Chronic sialadenitis is also connected to immune deficiency and several autoimmune disorders, such as Sjögren syndrome, selective IgA deficiency, HIV, and HLA-B27 syndromes. Diagnostic salivary endoscopy suggests that chronic inflammation and tissue destruction lead to stricture formation and stenosis. Similarly, acute infection may complicate this chronic disease.

Sjögren syndrome is a chronic inflammatory disease of the exocrine glands with many extraglandular manifestations. The salivary glands are the main target. Dry mouth and dry eyes are common signs of Sjögren syndrome. Histopathologic changes include lymphocytic infiltration, sialectases, and tissue destruction. It is rare in children and as a result standardized criteria are lacking. However, acute inflammatory symptoms have been reported as the initial presentation in some cases. The presence of salivary gland inflammation has been used to increase the sensitivity of proposed pediatric criteria for Sjögren syndrome.

Reports have also described immune deficiency in association with sialadenitis. Several authors have reported IgA deficiency in patients presenting with recurrent parotitis through serology and immunoflorescence studies.

Salivary gland involvement in children with HIV is well recognized. Characteristically, one or both glands are firm, nontender, and chronically enlarged. Xerostomia may also be a presenting symptom. Infiltration of CD8-positive lymphocytes, possibly as a result of HIV, Epstein-Barr virus, or an interaction between the two, enlarges the gland. The diagnosis of HIV parotitis is usually clinical with typical findings of HIV.

JRP is a separate clinical entity, and thought to be the most common salivary disease involving children, after mumps. It is characterized by recurrent episodes of inflammation of the parotid gland. Symptoms include jaw swelling, pain, and redness, associated with fever and malaise. Most cases are unilateral; when bilateral cases occur, one side is usually dominant. The true incidence of JRP is unknown; most reports are case series. Studies show predominance in males, although the sex distribution is reversed when events continue into adulthood. The age distribution is biphasic, typically occurring between ages 2 and 6, and again at the start of puberty. The natural history is recurrence. However, most authors agree that this is a self-limited disease that resolves sometime after puberty, whereas rare cases extend into adulthood.

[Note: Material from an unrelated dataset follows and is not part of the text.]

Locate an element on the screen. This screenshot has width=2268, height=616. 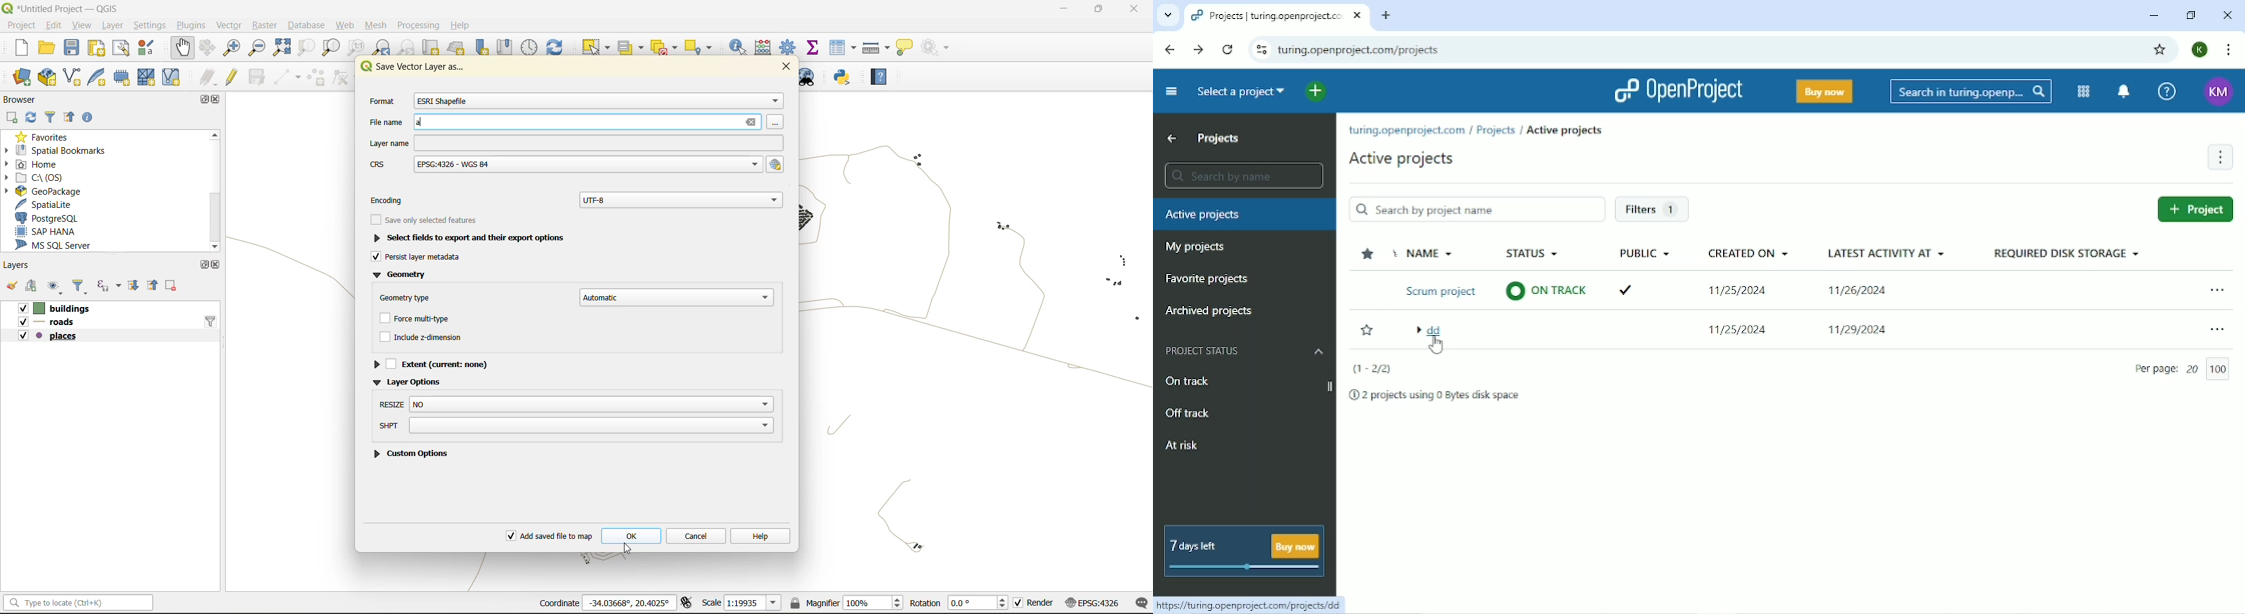
maximize is located at coordinates (1098, 10).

The diagnosis of JRP is made clinically in patients with a history of recurrence and physical examination findings. Ultrasonographic findings are consistently being used to make the clinical diagnosis. The minimum requirement for diagnosis is two episodes. Most patients are only diagnosed after multiple episodes have occurred. Hackett and colleagues reported an average of 4.7 episodes with a range between two and nine events. Typically, symptoms last 4 to 7 days. The interval between attacks varies individually, with episodes occurring every 3 to 4 months to 10 times per year. The measure of severity and thus treatment is based on the frequency of disease.

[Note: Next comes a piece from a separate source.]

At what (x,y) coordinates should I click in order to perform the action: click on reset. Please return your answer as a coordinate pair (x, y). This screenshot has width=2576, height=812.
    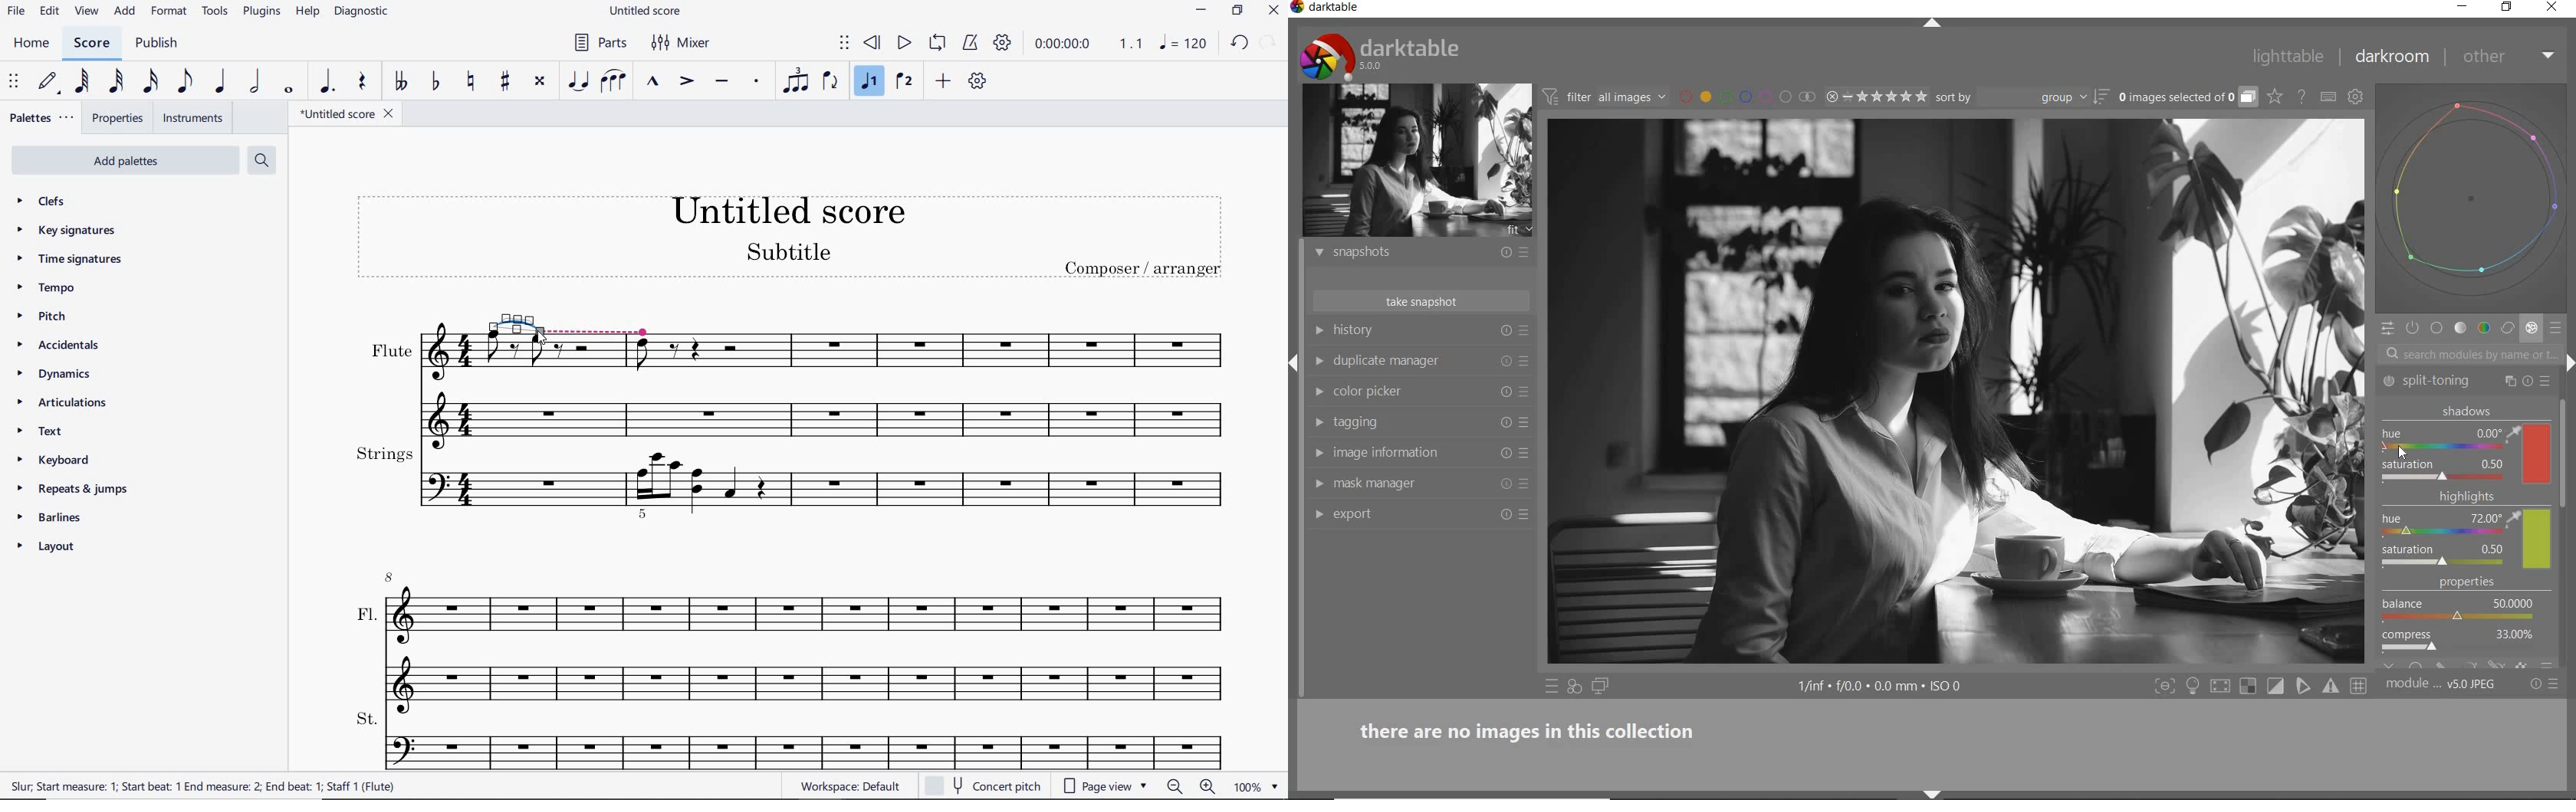
    Looking at the image, I should click on (1506, 332).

There are case reports that link JRP, immune deficiency, genetics, and allergy. No causality has been proved; in many early, large series of JRP, these conditions were not found to contribute to this diease. Autoimmune disease is not likely. Most consider JRP as self-limiting and autoantibodies are usually absent. Instead, clinicians should distinguish JRP from recurrent sialadenitis as a presenting sign of autoimmune disease. A clear cause is unknown, although a multifactorial approach is recognized as the leading hypothesis. Each attack may further tissue destruction and function of the gland. Early recognition of JRP and treatment of this pathology are of utmost importance.